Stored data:
• • •

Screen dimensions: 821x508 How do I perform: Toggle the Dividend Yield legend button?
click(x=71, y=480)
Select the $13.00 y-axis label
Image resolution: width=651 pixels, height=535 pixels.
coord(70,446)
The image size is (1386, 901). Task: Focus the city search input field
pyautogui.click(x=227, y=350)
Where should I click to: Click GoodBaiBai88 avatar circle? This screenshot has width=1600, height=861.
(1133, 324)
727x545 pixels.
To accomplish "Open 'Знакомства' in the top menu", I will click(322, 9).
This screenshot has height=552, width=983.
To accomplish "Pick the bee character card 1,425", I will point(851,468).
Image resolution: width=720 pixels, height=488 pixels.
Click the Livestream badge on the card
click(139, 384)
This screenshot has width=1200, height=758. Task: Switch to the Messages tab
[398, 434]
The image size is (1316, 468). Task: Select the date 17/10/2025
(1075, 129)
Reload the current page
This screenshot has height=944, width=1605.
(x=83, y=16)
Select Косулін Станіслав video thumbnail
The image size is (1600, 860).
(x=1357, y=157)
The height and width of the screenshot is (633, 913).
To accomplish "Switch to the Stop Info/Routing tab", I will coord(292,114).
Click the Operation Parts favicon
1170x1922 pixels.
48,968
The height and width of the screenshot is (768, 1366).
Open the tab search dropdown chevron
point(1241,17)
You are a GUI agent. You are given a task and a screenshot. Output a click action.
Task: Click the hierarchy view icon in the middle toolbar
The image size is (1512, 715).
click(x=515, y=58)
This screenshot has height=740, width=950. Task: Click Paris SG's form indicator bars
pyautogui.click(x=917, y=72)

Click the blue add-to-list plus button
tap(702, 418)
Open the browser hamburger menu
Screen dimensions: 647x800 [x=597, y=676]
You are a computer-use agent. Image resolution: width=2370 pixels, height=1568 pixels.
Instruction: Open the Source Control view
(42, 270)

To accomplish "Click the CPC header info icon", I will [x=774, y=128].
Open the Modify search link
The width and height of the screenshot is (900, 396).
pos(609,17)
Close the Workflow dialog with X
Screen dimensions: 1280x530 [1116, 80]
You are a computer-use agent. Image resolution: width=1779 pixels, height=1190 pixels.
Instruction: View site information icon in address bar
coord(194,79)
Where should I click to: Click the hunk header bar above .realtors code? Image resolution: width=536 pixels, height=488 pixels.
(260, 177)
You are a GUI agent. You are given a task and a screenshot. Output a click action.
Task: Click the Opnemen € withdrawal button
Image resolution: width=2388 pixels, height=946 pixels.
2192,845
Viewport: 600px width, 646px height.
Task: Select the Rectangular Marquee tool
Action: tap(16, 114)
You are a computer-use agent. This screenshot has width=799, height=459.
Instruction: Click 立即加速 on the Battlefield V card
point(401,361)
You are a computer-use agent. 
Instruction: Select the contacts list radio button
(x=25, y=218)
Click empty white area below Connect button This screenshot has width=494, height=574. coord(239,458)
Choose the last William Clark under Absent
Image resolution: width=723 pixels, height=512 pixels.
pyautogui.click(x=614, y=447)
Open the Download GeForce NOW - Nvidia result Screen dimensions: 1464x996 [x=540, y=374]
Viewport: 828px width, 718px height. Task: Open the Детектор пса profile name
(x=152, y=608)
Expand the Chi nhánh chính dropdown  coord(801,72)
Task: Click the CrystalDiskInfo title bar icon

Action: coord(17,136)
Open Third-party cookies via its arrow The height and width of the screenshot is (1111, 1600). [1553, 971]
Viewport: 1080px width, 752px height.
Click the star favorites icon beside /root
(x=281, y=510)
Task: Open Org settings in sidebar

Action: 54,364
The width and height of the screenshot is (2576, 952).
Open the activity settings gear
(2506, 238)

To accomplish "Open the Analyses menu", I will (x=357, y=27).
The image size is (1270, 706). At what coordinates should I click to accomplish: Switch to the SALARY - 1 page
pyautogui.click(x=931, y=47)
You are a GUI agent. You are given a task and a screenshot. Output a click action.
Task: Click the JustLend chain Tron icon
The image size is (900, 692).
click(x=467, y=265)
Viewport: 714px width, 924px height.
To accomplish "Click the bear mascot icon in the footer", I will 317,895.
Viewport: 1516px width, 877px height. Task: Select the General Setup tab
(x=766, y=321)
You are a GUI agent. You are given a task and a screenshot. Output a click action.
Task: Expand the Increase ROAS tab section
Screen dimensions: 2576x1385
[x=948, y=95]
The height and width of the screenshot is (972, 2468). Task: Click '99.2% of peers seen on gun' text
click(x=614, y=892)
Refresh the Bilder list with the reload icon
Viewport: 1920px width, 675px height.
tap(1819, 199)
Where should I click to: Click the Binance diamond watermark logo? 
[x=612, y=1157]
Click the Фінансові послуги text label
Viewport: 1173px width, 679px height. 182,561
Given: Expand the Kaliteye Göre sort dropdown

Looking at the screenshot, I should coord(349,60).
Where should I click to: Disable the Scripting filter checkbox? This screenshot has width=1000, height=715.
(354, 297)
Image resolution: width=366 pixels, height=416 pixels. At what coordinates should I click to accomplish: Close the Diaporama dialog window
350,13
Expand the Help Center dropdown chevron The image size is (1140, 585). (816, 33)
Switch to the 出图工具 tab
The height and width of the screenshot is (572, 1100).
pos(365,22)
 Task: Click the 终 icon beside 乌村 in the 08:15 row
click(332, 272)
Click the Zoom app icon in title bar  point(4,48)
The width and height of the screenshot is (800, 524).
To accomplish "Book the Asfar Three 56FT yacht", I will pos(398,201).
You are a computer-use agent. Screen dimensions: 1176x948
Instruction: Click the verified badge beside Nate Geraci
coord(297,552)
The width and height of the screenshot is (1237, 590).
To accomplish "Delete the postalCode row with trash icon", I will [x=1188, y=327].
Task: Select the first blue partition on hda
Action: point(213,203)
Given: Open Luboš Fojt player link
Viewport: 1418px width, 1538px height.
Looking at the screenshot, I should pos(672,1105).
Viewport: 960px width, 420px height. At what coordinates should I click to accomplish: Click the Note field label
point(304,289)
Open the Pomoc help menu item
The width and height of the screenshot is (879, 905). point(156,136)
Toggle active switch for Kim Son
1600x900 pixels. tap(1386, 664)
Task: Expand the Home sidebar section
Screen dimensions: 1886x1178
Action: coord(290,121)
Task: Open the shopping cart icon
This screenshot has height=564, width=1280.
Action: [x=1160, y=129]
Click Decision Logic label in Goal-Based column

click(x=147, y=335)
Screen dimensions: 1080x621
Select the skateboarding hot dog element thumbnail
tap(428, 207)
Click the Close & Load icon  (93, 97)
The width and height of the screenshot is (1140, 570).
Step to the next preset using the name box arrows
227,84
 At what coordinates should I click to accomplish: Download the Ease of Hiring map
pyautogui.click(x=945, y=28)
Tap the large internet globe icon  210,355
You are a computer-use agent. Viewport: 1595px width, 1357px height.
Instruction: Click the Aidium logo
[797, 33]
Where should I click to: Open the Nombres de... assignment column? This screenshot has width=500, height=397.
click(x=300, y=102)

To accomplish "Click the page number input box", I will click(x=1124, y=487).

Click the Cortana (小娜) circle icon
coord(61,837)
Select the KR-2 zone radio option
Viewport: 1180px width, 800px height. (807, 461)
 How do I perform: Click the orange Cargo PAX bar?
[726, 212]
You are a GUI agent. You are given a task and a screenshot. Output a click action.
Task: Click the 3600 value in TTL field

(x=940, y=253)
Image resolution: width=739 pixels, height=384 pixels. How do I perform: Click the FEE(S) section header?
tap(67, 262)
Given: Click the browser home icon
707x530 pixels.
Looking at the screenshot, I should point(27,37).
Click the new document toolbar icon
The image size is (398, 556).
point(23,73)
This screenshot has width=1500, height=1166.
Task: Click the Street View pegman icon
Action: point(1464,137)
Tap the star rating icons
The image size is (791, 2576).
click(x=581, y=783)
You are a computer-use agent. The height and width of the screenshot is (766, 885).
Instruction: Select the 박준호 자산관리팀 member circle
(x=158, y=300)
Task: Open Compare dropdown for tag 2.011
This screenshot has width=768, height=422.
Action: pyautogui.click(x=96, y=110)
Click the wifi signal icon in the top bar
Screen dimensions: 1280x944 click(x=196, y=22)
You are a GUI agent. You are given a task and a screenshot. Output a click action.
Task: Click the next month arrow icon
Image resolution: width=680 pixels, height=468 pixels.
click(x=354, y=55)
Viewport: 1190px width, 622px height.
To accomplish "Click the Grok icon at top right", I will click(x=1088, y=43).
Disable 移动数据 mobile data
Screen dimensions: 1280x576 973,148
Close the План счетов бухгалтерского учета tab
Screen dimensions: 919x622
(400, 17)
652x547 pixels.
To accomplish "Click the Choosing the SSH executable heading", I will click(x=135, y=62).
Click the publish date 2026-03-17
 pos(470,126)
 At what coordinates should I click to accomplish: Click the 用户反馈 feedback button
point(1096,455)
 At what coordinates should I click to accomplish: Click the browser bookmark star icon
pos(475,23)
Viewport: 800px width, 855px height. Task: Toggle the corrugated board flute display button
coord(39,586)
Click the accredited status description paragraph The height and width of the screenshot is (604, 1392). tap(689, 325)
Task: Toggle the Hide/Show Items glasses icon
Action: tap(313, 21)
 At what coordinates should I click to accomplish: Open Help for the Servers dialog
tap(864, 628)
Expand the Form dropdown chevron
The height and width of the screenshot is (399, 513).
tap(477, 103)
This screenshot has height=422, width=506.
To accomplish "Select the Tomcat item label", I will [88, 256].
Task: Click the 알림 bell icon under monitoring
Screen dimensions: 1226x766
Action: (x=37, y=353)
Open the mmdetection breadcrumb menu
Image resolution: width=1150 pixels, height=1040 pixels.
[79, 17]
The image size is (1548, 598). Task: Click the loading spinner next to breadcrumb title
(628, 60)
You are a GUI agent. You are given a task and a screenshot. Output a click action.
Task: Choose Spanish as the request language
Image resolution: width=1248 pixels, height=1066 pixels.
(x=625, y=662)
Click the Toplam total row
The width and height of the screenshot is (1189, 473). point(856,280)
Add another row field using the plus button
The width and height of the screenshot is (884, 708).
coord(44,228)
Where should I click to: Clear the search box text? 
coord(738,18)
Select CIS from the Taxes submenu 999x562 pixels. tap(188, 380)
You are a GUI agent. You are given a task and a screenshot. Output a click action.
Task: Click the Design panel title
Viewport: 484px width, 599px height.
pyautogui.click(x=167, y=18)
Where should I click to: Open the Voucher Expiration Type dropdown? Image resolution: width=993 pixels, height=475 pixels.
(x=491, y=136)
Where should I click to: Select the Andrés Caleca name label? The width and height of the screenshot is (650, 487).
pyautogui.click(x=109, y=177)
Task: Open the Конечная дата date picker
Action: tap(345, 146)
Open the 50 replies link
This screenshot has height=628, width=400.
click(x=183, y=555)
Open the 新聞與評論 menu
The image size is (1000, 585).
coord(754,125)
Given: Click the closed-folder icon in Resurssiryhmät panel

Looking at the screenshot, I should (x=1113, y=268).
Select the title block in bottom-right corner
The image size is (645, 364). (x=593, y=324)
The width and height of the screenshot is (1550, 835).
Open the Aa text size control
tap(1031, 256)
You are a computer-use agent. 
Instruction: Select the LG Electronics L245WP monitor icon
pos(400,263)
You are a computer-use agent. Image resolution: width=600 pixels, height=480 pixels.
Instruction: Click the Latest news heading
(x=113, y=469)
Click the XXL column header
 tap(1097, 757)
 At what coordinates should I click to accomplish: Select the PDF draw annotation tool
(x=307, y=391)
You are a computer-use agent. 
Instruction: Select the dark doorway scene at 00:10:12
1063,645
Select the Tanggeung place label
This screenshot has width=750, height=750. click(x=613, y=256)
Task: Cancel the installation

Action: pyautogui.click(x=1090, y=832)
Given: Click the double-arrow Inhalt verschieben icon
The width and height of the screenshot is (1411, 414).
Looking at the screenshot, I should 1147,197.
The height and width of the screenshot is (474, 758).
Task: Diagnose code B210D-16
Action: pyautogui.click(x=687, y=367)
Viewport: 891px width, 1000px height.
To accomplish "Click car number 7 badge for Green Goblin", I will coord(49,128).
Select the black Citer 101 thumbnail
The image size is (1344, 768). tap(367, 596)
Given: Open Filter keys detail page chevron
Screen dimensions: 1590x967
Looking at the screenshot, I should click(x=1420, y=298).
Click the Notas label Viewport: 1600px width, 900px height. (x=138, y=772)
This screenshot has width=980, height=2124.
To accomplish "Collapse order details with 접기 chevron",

• • •

Work order:
Look through the records and copy down every line that holds "number".

Problem solution:
To accomplish "Click the page number input box", I will click(x=1124, y=487).
To accomplish "Click car number 7 badge for Green Goblin", I will coord(49,128).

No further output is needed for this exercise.